The animal shelter agreed to promote the sponsorships on social media via branded posts and chooses which animals to sponsor so as to increase the likelihood that the hardest to sponsor animals are promoted for adoption.
The sponsorship costs just $250 per month ($125/animal) in adoption fees, yet each and every sponsored pet posted to the animal shelter’s Facebook page brings accolades from the shelter’s fans – all of whom live in Hawkins Chevrolet’s selling area. It has produced a storm of goodwill with posts thanking the dealership for caring about the animals and sharing these branded “pleas for help” with all of their local friends and family.
In addition, many of the animal lovers also visit Hawkins Chevrolet’s Facebook page and thank them for helping the animals avoid being euthanized.
However, in the end, for Tom at least, it’s about giving back.
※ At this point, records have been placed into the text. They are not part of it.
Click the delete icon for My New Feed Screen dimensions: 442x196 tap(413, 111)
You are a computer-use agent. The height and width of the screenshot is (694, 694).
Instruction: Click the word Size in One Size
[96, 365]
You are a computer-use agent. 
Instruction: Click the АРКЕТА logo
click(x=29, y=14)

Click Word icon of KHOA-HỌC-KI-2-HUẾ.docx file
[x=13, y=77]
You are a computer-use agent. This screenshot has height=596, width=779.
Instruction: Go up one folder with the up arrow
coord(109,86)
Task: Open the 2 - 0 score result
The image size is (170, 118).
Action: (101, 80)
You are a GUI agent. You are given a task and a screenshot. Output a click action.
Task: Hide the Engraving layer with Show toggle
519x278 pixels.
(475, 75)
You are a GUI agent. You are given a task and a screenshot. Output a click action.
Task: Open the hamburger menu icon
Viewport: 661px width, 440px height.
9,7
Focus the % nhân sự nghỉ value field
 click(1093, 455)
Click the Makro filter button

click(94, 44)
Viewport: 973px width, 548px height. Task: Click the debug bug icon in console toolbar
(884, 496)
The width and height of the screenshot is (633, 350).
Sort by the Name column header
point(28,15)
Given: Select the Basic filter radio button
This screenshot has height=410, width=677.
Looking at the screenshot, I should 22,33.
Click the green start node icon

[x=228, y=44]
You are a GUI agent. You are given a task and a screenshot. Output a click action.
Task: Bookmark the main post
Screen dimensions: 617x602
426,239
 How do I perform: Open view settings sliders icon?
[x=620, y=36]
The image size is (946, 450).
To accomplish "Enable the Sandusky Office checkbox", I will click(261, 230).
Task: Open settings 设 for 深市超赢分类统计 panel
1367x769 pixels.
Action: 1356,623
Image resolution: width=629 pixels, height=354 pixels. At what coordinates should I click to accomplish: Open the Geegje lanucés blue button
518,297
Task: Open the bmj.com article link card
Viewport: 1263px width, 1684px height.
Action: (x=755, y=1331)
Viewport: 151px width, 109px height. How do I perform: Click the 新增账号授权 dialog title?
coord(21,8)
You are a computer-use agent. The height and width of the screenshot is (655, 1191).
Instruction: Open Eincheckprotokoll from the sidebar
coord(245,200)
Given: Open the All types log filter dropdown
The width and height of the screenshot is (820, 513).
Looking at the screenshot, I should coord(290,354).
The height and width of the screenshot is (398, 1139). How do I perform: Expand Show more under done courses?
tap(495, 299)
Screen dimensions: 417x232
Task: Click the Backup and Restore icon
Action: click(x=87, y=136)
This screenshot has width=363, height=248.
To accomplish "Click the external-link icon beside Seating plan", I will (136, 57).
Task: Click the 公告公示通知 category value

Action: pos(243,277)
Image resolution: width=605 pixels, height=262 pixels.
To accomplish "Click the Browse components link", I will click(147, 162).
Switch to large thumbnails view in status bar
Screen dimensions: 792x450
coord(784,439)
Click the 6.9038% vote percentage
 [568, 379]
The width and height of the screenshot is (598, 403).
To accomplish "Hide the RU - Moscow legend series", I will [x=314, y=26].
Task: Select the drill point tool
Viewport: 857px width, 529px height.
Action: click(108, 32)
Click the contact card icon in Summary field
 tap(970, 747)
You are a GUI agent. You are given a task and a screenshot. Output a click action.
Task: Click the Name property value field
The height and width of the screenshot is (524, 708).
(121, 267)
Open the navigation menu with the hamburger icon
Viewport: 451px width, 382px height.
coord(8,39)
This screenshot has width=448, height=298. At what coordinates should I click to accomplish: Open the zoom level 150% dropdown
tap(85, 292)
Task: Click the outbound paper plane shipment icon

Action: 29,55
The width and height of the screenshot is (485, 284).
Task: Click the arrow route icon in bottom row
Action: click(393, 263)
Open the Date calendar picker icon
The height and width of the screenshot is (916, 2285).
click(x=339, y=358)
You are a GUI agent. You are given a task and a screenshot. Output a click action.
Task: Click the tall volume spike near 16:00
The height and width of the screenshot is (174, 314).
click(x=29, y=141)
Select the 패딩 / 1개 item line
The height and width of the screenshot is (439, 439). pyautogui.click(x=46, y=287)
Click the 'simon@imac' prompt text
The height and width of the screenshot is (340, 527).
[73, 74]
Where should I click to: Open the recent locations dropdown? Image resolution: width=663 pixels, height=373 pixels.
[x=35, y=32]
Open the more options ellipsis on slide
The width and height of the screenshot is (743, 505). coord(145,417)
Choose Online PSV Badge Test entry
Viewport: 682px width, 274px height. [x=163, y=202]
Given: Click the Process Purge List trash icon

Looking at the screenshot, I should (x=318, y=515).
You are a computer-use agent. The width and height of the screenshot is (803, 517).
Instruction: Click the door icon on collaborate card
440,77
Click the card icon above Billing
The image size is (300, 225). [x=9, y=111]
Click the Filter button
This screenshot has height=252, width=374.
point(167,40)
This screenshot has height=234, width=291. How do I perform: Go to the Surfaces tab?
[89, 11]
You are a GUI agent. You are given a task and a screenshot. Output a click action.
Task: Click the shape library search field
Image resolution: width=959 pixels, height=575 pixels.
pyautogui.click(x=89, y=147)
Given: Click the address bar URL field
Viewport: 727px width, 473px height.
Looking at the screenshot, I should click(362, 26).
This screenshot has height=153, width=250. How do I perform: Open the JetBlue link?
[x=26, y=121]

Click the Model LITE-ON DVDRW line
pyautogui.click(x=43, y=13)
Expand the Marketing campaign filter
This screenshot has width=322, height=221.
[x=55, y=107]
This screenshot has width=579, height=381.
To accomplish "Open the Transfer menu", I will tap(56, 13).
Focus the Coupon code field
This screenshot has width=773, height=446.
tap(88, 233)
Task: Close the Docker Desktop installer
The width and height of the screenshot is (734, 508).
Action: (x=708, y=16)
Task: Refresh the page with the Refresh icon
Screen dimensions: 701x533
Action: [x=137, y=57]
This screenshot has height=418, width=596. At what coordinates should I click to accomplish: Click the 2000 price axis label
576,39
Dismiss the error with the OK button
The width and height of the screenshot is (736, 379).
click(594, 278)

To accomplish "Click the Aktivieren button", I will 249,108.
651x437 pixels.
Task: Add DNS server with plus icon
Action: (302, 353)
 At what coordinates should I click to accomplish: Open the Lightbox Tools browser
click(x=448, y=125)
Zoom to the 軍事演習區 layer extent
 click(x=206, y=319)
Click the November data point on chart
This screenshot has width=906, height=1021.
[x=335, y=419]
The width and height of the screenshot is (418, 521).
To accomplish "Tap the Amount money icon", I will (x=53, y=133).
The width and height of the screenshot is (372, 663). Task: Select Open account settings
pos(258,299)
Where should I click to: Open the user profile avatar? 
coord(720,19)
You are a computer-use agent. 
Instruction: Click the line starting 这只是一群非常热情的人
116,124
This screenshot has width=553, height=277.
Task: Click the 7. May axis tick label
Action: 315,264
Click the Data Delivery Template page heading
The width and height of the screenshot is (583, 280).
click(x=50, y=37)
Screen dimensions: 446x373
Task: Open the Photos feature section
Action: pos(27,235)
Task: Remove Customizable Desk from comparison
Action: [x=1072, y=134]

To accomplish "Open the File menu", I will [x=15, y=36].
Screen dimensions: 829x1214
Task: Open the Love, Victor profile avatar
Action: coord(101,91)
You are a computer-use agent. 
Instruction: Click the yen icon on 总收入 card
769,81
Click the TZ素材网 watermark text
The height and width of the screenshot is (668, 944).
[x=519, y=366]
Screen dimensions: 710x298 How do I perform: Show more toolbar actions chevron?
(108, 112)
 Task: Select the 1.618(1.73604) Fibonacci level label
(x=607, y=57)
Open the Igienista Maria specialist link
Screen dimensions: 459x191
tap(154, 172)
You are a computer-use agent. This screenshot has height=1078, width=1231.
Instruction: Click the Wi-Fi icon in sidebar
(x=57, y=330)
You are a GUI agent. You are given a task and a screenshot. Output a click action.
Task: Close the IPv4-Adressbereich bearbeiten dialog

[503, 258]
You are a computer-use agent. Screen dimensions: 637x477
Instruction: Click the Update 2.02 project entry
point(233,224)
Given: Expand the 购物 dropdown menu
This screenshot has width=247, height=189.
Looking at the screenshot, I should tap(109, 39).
Customer acquisition, loyalty and retention are three things that every dealership is concerned with. Acquisition? No problem. Spend enough money and you’ll get some customers. Retention and loyalty, however, are a different beast. People want to do business with companies that share their values. In this case, Tom has been able to be involved in his community while also capturing the minds – and more importantly – the hearts of many of the animal lovers within it.
Social media has a huge reach: the average person on Facebook has 338 friends. In the example above, that post about Kai (who was adopted) was shared 22 times. Exponentially, the reach of that single post could be in the tens of thousands when you consider how many people “could” have seen it.
Have they sold any cars from their 3-month old initiative? Who knows -- and I sincerely doubt Tom cares. If he cared he would add “Animal Shelter” as a source in his CRM. You want to know what really matters to Tom? The impact and difference he, as a business owner, can have on the people in his community and his customers.
Oh, and you know the person who ended up actually adopting Kai (the dog in the Facebook post above)? He was so impressed with the support of the animal shelter that he wrote a letter to the editor of the local paper.
Perhaps you don’t believe in social media. Perhaps Facebook isn’t something you even bother to care about. If that’s the case, I guarantee that the article, published as a “Letter to the Editor” in the community’s local paper, IS something you care about. Why? Because you probably write some hefty checks to your local paper to market your dealership and vehicles.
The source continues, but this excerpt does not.